» DATA FOR THE TASK:
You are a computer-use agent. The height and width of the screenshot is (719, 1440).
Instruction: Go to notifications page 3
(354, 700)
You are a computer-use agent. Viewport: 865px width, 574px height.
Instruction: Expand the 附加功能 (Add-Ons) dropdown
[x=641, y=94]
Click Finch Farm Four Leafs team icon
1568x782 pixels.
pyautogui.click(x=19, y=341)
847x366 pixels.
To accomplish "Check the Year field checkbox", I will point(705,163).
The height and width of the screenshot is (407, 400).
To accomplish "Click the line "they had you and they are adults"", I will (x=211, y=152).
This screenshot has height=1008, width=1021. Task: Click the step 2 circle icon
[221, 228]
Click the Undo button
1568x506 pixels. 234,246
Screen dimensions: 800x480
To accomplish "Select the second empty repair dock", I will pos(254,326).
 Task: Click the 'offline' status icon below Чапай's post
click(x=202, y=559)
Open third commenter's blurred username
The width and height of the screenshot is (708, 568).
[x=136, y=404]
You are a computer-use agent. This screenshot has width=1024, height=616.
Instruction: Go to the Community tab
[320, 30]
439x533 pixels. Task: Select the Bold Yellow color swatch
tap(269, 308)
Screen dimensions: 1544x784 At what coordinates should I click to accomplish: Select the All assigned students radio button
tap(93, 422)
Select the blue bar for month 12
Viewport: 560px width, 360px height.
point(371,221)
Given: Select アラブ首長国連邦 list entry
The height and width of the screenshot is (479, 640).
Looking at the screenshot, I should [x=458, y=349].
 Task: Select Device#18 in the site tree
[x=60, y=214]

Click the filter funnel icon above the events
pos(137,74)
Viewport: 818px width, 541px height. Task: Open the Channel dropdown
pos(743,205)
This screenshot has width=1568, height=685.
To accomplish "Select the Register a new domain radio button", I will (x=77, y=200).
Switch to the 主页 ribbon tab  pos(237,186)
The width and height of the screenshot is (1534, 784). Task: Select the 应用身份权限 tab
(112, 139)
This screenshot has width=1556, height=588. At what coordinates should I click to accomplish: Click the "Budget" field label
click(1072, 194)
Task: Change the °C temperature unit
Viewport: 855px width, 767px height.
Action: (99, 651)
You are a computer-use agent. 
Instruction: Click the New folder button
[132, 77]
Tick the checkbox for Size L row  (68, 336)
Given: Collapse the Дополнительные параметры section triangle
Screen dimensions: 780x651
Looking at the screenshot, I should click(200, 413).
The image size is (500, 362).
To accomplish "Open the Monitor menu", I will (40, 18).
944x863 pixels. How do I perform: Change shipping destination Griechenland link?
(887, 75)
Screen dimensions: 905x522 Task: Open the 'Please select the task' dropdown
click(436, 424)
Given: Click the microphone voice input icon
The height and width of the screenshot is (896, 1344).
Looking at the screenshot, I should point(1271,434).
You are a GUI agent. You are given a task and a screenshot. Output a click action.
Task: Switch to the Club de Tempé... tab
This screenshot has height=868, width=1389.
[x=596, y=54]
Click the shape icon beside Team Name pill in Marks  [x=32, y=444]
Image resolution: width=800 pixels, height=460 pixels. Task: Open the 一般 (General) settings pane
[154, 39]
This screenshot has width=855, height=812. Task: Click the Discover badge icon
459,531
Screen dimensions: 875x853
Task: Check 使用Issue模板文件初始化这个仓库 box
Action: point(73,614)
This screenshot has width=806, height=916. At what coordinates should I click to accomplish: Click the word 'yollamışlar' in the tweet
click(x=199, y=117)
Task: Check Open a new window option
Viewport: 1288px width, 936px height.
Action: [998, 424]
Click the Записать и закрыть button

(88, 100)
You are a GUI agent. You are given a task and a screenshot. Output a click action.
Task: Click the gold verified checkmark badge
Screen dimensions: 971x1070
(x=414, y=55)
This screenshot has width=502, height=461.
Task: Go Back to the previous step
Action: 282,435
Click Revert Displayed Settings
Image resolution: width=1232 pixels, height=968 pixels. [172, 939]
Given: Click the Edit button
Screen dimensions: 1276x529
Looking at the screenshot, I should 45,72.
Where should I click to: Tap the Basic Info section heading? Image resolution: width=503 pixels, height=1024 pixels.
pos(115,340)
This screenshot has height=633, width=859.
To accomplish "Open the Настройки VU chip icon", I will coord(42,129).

» ABOUT THIS TASK: Since only part of the listing is wanted, copy exactly the lines from the one holding "You are a computer-use agent. This" to the one holding "Given: Collapse the", both included.

» REPLY:
You are a computer-use agent. This screenshot has width=1024, height=616.
Instruction: Go to the Community tab
[320, 30]
439x533 pixels. Task: Select the Bold Yellow color swatch
tap(269, 308)
Screen dimensions: 1544x784 At what coordinates should I click to accomplish: Select the All assigned students radio button
tap(93, 422)
Select the blue bar for month 12
Viewport: 560px width, 360px height.
point(371,221)
Given: Select アラブ首長国連邦 list entry
The height and width of the screenshot is (479, 640).
Looking at the screenshot, I should [x=458, y=349].
 Task: Select Device#18 in the site tree
[x=60, y=214]

Click the filter funnel icon above the events
pos(137,74)
Viewport: 818px width, 541px height. Task: Open the Channel dropdown
pos(743,205)
This screenshot has width=1568, height=685.
To accomplish "Select the Register a new domain radio button", I will (x=77, y=200).
Switch to the 主页 ribbon tab  pos(237,186)
The width and height of the screenshot is (1534, 784). Task: Select the 应用身份权限 tab
(112, 139)
This screenshot has width=1556, height=588. At what coordinates should I click to accomplish: Click the "Budget" field label
click(1072, 194)
Task: Change the °C temperature unit
Viewport: 855px width, 767px height.
Action: (99, 651)
You are a computer-use agent. 
Instruction: Click the New folder button
[132, 77]
Tick the checkbox for Size L row  (68, 336)
Given: Collapse the Дополнительные параметры section triangle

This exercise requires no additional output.